Evolving Considerations for Insurance and Cyber Risks
In a recent decision, a New York judge held that a commercial general liability (CGL) policy did not provide coverage for an online data breach where hackers stole the personal information of millions of users. The case remains subject to appeal but highlights the limitations of CGL policies for new cyber risks and the need for companies to evaluate their exposure to data breaches and cyber liability.
Recent high-profile data breaches including the Sony hacking and the Target credit card breach have drawn significant attention to issues of cybersecurity and consumer protection.
Internet and network technologies have improved companies’ abilities to conduct business, connect with partners and clients, and process and store data, but the advances have come with risks and cybersecurity has become a significant, though often underappreciated, concern.
In recognition of the “increasing dependence on digital technologies” and “more frequent and severe cyber incidents,” the SEC issued cybersecurity disclosure guidance in 2011 for public companies.
More recently, the White House issued its cybersecurity framework for critical infrastructure, developed by the National Institute of Standards and Technology (NIST).
The guidance from both is voluntary and not directed towards all entities, but it offers beneficial information and direction that is universally applicable. While security measures can help on the front end, insurance remains an important consideration, as recognized by the SEC and NIST, and can mitigate exposure to liability on the back end.
Understanding how insurance applies to cyber risk is becoming increasingly important, especially in light of the ruling in Zurich Am. Ins. Co. v. Sony Corp. of Am., No. 651982.2011 (N.Y. Sup. Ct. Feb. 24, 2014), which demonstrated that traditional policies may leave gaps for cyber liability.
The case arose in 2011, after hackers breached Sony’s online PlayStation network and stole the personal information of millions of users, and the company turned to its insurer to provide a legal defense and coverage for the claims. Sony thought that its insurer should defend the underlying claims as the CGL policy provided coverage for “personal and advertising injury” which included the “oral or written publication in any manner of material that violates a person’s right to privacy.”
While the judge agreed with Sony that the hackers’ act of “opening the safeguards” and “getting the information out there” constituted “publication” in the broad, legal sense, he did not agree that coverage extended to the hackers’ actions. The judge noted that the phrase “any manner” in the policy referred to the medium of publication, not the actor, and that the coverage grant was limited to the acts of the policyholder, Sony. According to the judge, “[The policy] requires the policyholder to perpetrate or commit the act… It cannot be expanded to include third party acts.” Based on the hackers accessing the information, the judge found no coverage and no duty to defend.

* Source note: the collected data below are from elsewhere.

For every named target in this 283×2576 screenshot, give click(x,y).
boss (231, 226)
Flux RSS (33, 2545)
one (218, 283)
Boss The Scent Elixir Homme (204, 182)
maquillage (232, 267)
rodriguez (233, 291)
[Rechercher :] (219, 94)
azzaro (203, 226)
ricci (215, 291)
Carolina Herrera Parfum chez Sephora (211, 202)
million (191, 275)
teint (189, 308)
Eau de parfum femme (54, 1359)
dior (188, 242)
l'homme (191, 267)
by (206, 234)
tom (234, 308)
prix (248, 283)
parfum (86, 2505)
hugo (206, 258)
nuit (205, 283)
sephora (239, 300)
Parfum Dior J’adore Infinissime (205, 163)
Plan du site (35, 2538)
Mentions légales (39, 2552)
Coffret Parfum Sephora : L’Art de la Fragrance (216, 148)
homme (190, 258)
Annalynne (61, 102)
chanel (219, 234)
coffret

A CGL policy may provide coverage for a data breach under certain circumstances but the applicability of a policy to a cyber liability claim remains highly contingent on the specific facts of the case, including the manner of breach, the actor breaching the system, and other circumstances which can pull the claim within or outside of the policy’s coverage grants and exclusions.
For example, in Hartford Cas. Ins. Co. v. Corcino & Assoc., No. 2:13-CV-03728 (C.D. Cal. Oct. 7, 2013), a federal judge found coverage under a CGL policy where personal medical information was negligently transferred and published online.
However, the factual scenario was distinguishable from that in Sony as the actor was under the control of the insured, and the case focused on a different policy provision.
The relationship between insurance and cyber risk continues to develop and insurers are responding to these claims in part by more explicitly addressing cyber risks in their policies. In the interim, courts will continue to be faced with questions regarding the applicability of general liability policies to data breach claims.
The decision in Sony illustrates the potential limitations of standard liability coverage in dealing with the evolving cyber environment. Companies can use the guidance from the SEC and NIST to frame the issues and establish protective measures, but they should also understand how their general liability insurance, directors and officers liability coverage, and other insurance applies to cyber risks.